天井からポタポタと黒い液体が床に垂れ始め、周りの粒子がその中心へと集まって行く。
『暗黒物質濃度上昇、既定値を突破。来るわよ』
先程の飄飄とした声ではなく緊迫した様子が通信機越しでも分かる。軈て、集まった黒い粒子は巨大な蜥蜴の化け物へと変化していく。黒く、渦を巻き、腹には六つの目が此方を睨む。ロネリーは側で浮遊する髑髏にそっと触れる。
「……仕事に集中したいので通信切ります、博士」
その一言伝えた後通信は切れてしまった。
***
廃墟施設の中でロネリーが対峙しているのは、体長五メートルはある黒い大蜥蜴。腹部の六つ目を向けていた。

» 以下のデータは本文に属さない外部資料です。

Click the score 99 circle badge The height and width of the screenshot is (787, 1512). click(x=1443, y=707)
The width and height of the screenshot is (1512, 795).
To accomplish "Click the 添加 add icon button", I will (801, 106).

その異形の存在を前にロネリーは焦る事なく、レザーグローブの端を整えている。
冷静に周りの地形に目を配り逃げ隠れ乍攻撃のチャンスを狙う。
「悪いがお前と此処で遊んでる暇はないっ」
蜥蜴は柱の影を利用して逃げ回るロネリーを追って次々と衝突と破壊を繰り返す。
────グォオオオアァアア
大蜥蜴は吠えていた。
ロネリーは敵を見据えながら、通信機を繋ぐ。
「F60に到着。ペイシェントと交戦、目的地までのナビを頼みます博士」
『やっと繋がったわね。オーケー、ちょっと待って……』
通信機の向こう側で博士と呼ばれる女性は分析を急ぐ。迫る大蜥蜴にロネリーは瓦礫を蹴り、剣を振るった。大蜥蜴はロネリーの剣を腕で防ぐが受け止めきれず、手を斬り裂かれ勢いで後退し壁に激突する。衝撃で柱は何本か崩れ、斬り裂かれた化け物の手は黒い粒子に戻り空中へと消えて行く。軈てロネリーは追撃の為一切の躊躇無く大蜥蜴に剣を向け直す。

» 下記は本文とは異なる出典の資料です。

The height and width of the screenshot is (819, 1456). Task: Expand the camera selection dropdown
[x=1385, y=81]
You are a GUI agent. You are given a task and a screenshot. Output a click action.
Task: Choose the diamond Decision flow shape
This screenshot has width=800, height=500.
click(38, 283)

『ちょっとロネリー君!!“施設”はなるべく壊さないでって言ったでしょおおおお!!』
が、不意に通信機から甲高い叫び声が響き渡る。キーンと頭痛がする声にロネリーは露骨に苛立ちの顔を見せるが、それが伝わる訳でもない。
『ロネリー、今いる位置から直進500m、右折した壁の先よ!』
「!」
目的地への経路解析が終了したと同時刻に大蜥蜴は予想よりも早く体勢を立て直していた。既にロネリーの眼前に迫り、斬り裂かれた腕を再生し再び突進してくる。
「003!」
ロネリーは剣を持たない方の腕を上げ拳を握り、命令と同時に剣の核が光り球体状のバリアが展開しロネリーを包み込む。衝突の衝撃で後方50m程押されたが、バリアのお陰でなんとか無事に防ぎ切れた。瓦礫や破壊された柱が邪魔で上手く闘えない。バリアが切れた瞬間、博士のナビに従いロネリーは走り出した。
『だからロネリーくううううん!!あんまり建物壊さないでえええええ!!』
通信越しの状況にもう一度叫ぶ彼女はその施設の重要性を知っているが故に、いつになく冷や汗。
「今のは俺じゃないです」
『もおおおお反抗期!?反抗期なのねロネリー君!? でもお姉さんそんな君もだ……』
────ピッ
言葉の途中で通信は故意的に切れた。
***
黒いうさぎの後を少年は必死に追いかけた。巨大な廃墟施設の中を見渡しながら歩いて行く。幾つもの階段を登り、“60”と書かれた大きなシェルターのような、明らかに周りのコンクリートとは違う巨大な扉の前にたどり着いた。うさぎはそのまま扉を潜り、その後に続き少年も進む。長くて暗い鉄で構成された道が続き、周りには薄っすらと電子的な光が奥へと続いていた。そう言えば、こんなに歩いたのに生き物の影が一つもない。
この時少年は黒いローブを身に纏っていた。どこから取り出したのか分からないローブをぬいぐるみから手渡された。
どれくらい歩いたのだろうか、一直線の道の向こうに光が見えた。長い時間暗い場所で歩いたせいか、眩しくて目が開けなくなる。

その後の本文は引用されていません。